[SUPPLIED ENTRIES]
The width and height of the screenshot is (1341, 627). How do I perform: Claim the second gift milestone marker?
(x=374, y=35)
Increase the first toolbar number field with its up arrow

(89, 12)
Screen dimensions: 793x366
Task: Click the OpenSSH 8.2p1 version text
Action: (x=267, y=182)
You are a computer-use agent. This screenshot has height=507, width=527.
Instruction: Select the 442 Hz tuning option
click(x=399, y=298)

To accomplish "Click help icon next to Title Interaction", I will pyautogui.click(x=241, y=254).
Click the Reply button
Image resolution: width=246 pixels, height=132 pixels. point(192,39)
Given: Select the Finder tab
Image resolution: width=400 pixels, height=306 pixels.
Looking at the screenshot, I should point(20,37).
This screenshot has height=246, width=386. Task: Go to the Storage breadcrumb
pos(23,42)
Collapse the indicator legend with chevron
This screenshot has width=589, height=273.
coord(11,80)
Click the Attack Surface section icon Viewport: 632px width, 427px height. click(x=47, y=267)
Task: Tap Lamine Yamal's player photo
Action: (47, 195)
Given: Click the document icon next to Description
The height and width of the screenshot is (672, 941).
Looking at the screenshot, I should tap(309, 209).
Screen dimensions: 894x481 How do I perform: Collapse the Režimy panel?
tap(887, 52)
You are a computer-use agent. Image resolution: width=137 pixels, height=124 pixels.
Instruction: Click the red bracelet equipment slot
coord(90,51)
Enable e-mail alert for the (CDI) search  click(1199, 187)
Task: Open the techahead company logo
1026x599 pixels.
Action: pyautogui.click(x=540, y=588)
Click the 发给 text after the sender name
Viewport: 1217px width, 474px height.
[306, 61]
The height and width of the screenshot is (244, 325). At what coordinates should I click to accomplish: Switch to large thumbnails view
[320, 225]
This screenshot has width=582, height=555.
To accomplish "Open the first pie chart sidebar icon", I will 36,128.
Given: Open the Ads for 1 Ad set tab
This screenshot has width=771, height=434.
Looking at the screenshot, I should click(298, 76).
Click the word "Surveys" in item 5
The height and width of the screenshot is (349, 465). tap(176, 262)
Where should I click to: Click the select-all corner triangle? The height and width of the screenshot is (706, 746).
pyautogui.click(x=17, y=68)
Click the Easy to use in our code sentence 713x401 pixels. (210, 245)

[WHAT YOU NEED TO DO]
Retype the material above from start to finish without any changes.

[SOLUTION TO THIS EXERCISE]
The width and height of the screenshot is (1341, 627). How do I perform: Claim the second gift milestone marker?
(x=374, y=35)
Increase the first toolbar number field with its up arrow

(89, 12)
Screen dimensions: 793x366
Task: Click the OpenSSH 8.2p1 version text
Action: (x=267, y=182)
You are a computer-use agent. This screenshot has height=507, width=527.
Instruction: Select the 442 Hz tuning option
click(x=399, y=298)

To accomplish "Click help icon next to Title Interaction", I will pyautogui.click(x=241, y=254).
Click the Reply button
Image resolution: width=246 pixels, height=132 pixels. point(192,39)
Given: Select the Finder tab
Image resolution: width=400 pixels, height=306 pixels.
Looking at the screenshot, I should point(20,37).
This screenshot has height=246, width=386. Task: Go to the Storage breadcrumb
pos(23,42)
Collapse the indicator legend with chevron
This screenshot has width=589, height=273.
coord(11,80)
Click the Attack Surface section icon Viewport: 632px width, 427px height. click(x=47, y=267)
Task: Tap Lamine Yamal's player photo
Action: (47, 195)
Given: Click the document icon next to Description
The height and width of the screenshot is (672, 941).
Looking at the screenshot, I should tap(309, 209).
Screen dimensions: 894x481 How do I perform: Collapse the Režimy panel?
tap(887, 52)
You are a computer-use agent. Image resolution: width=137 pixels, height=124 pixels.
Instruction: Click the red bracelet equipment slot
coord(90,51)
Enable e-mail alert for the (CDI) search  click(1199, 187)
Task: Open the techahead company logo
1026x599 pixels.
Action: pyautogui.click(x=540, y=588)
Click the 发给 text after the sender name
Viewport: 1217px width, 474px height.
[306, 61]
The height and width of the screenshot is (244, 325). At what coordinates should I click to accomplish: Switch to large thumbnails view
[320, 225]
This screenshot has width=582, height=555.
To accomplish "Open the first pie chart sidebar icon", I will 36,128.
Given: Open the Ads for 1 Ad set tab
This screenshot has width=771, height=434.
Looking at the screenshot, I should click(298, 76).
Click the word "Surveys" in item 5
The height and width of the screenshot is (349, 465). tap(176, 262)
Where should I click to: Click the select-all corner triangle? The height and width of the screenshot is (706, 746).
pyautogui.click(x=17, y=68)
Click the Easy to use in our code sentence 713x401 pixels. (210, 245)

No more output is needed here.